Obituaries

Al Schenker helped establish Lake Waubeeka

Al Schenker at Lake Waubeeka

Abraham L. (Al) Schenker, formerly of New York City and Danbury, died on Nov. 8 in Reston, Va. He was 98.
Born in 1911 and raised on the Lower East Side of Manhattan, Schenker spent 30 years after retiring in Lake Waubeeka, a summer community in Danbury founded in the early 1950s by Jewish firefighters from New York City.
He worked many manual jobs throughout his life, says daughter Barbara Sontz, but his proudest achievements were as a builder. In the mid-‘50s, he helped build small bungalows for some of the original founders of Lake Waubeeka. Schenker and three of his four brothers helped build the community’s small synagogue, Congregation Mount Moses.
In the ‘50s and ‘60s, during summers and on Jewish holidays, some 50 members of the extended Schenker family lived in Lake Waubeeka.

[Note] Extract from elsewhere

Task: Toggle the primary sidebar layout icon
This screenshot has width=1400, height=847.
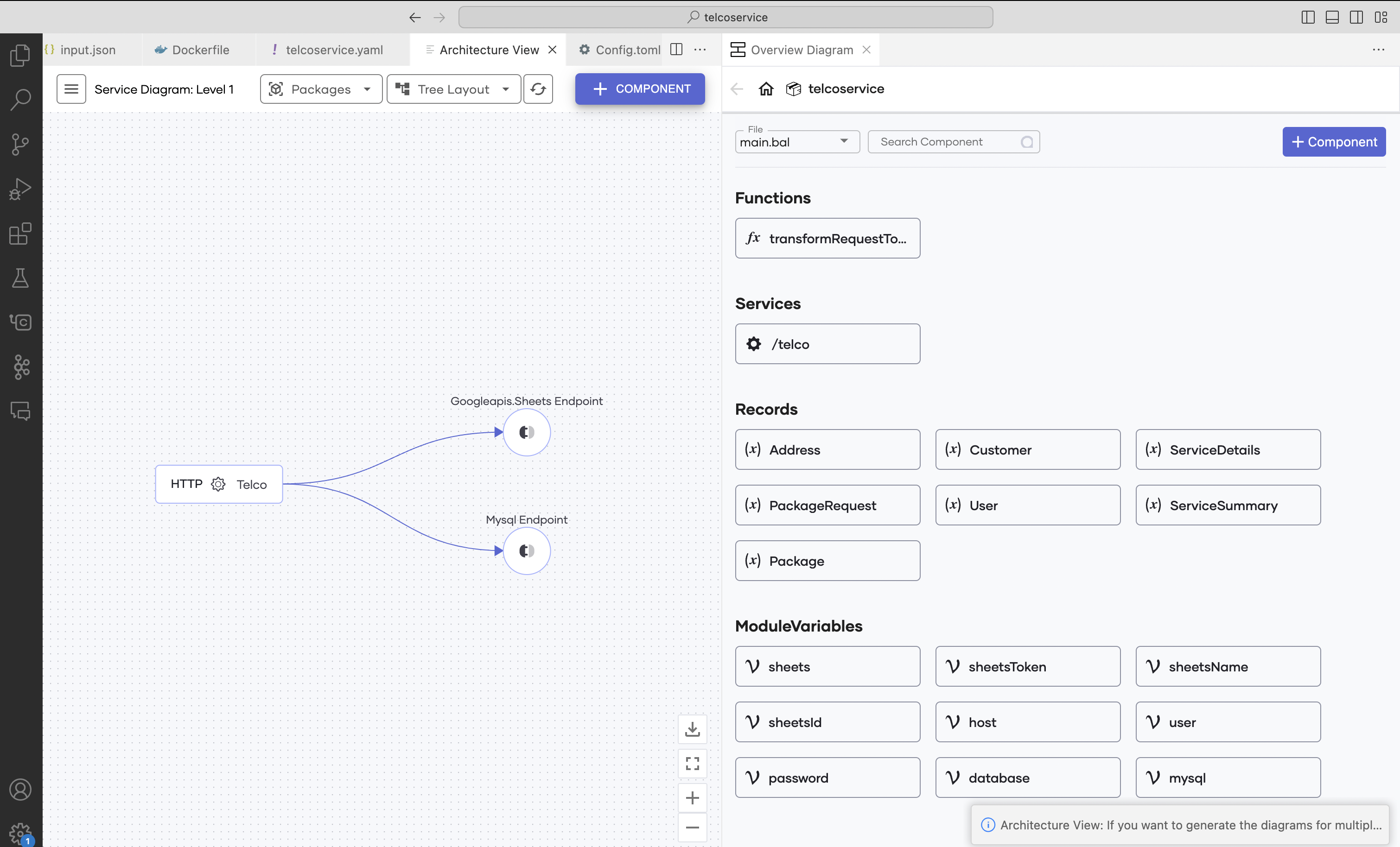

Al and his wife Ida purchased land there in the mid-‘60s, and Al would commute on weekends from the family home in the Bronx to build a home, large enough to accommodate family visits, where he and Ida retired in the early ‘80s.

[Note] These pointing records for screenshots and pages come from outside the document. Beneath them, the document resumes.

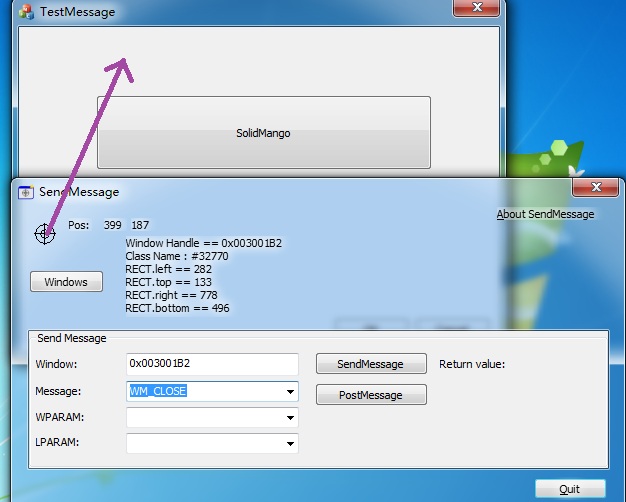Expand the Message dropdown arrow
Viewport: 626px width, 502px height.
(x=290, y=392)
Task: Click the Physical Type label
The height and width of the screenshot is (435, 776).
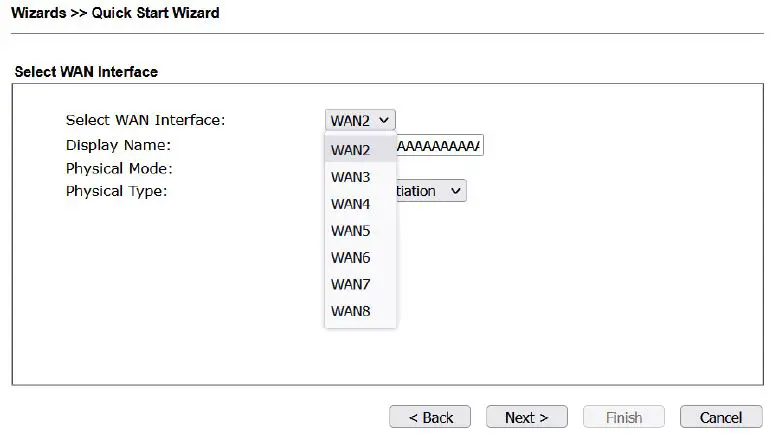Action: 116,191
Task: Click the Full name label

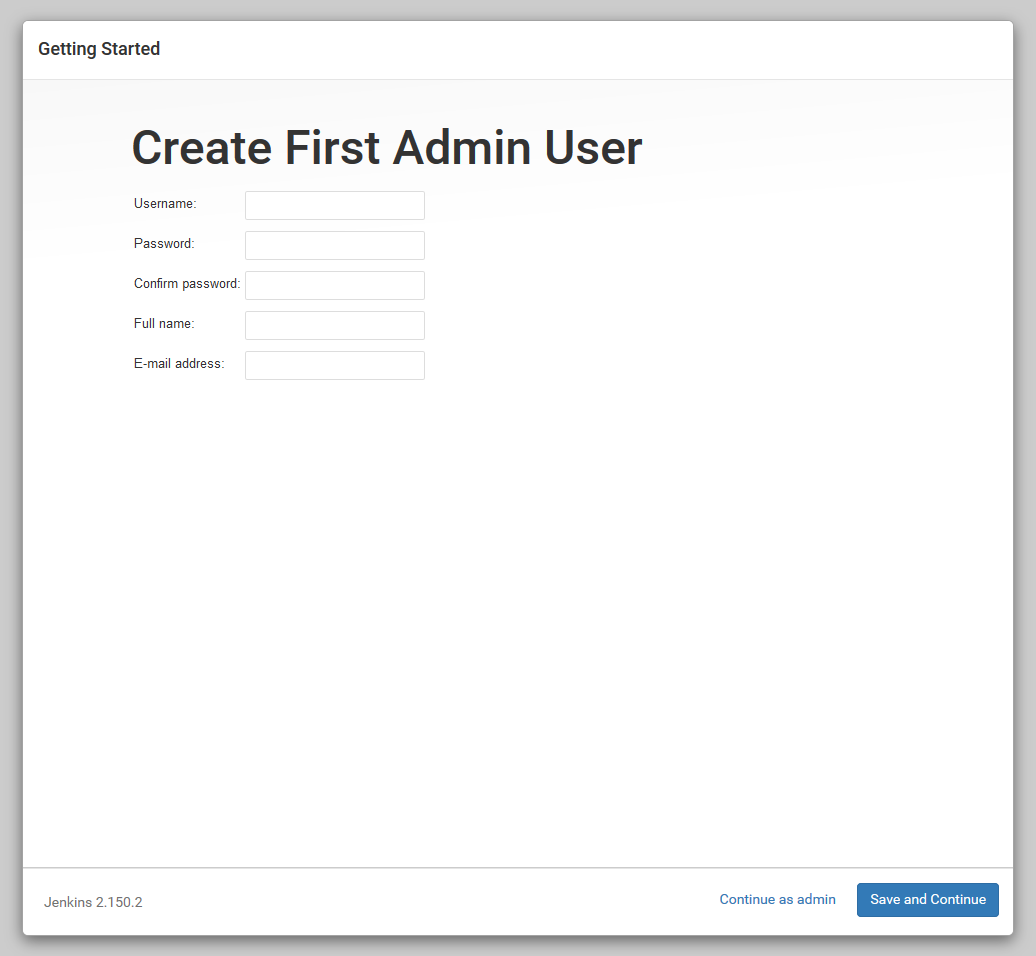Action: point(164,324)
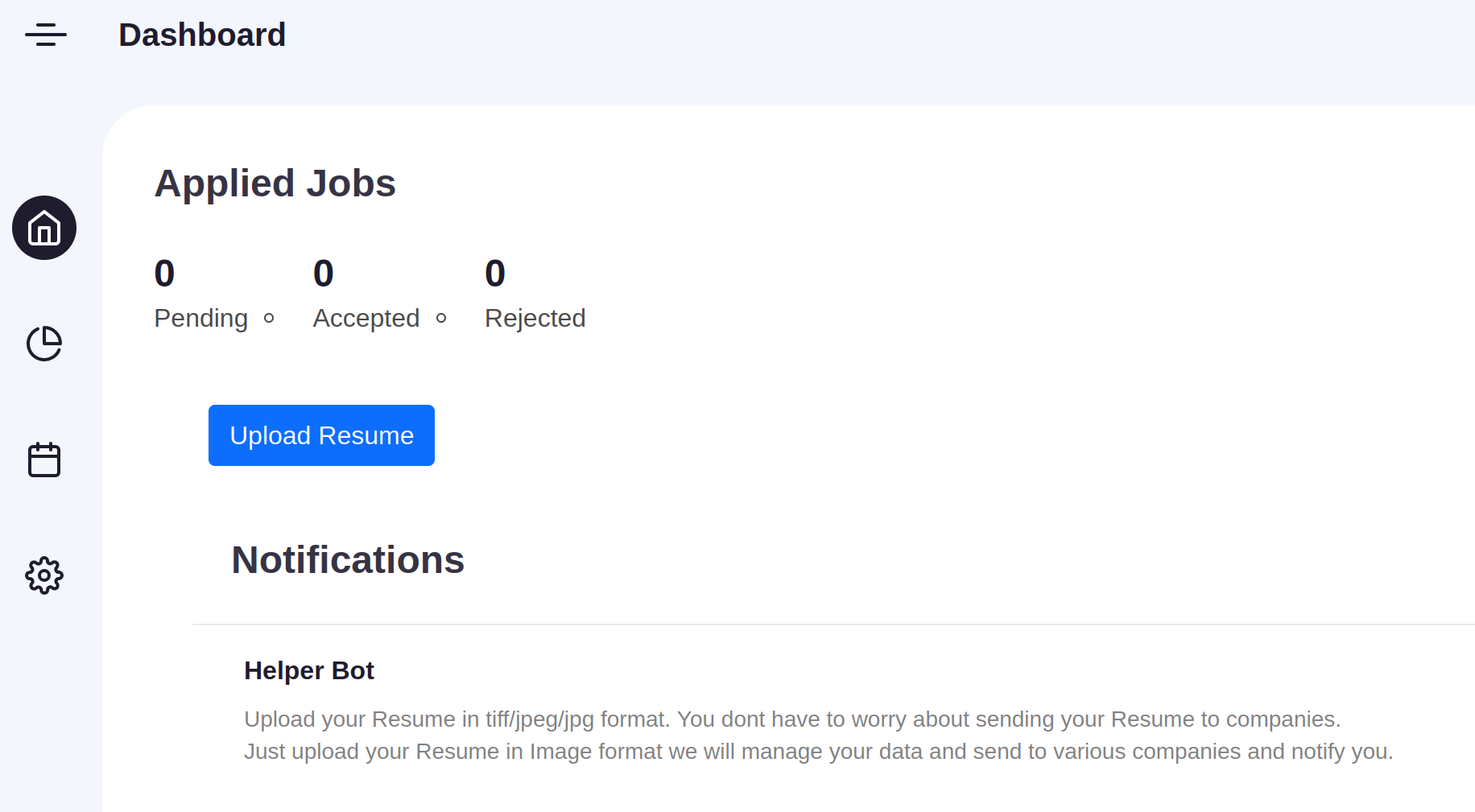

“Mom and Dad were active members of the Lake Waubeeka community,” says Sontz. “They had lots of friends who were among the generation of the original founders; some came just for the summer, some lived there all year ‘round. They participated in activities at the Jewish Federation in Danbury, and Mom would host an annual fund-raising luncheon for Federation each summer. Dad and his brother Barney helped clean the shul and to keep it in good repair, and Dad became the Saturday-afternoon Kiddush-maker for many years. He took special delight in an envelope he received addressed to ‘Rabbi Abraham Schenker, Congregation Mount Moses.’”
Mac Koven, a member of the community and a former art director, designed a series of plaques representing the Twelve Tribes of Israel. Schenker created the plaques on his jigsaw and Koven painted and inscribed them. The plaques still hang in Congregation Mount Moses.
“The five Schenker brothers were very proud to be Kohanim,” says Sontz. “They were also all very tall and had tall sons. So, on Rosh Hashanah, when the Priestly Blessings were given, there were some very big men duchening.”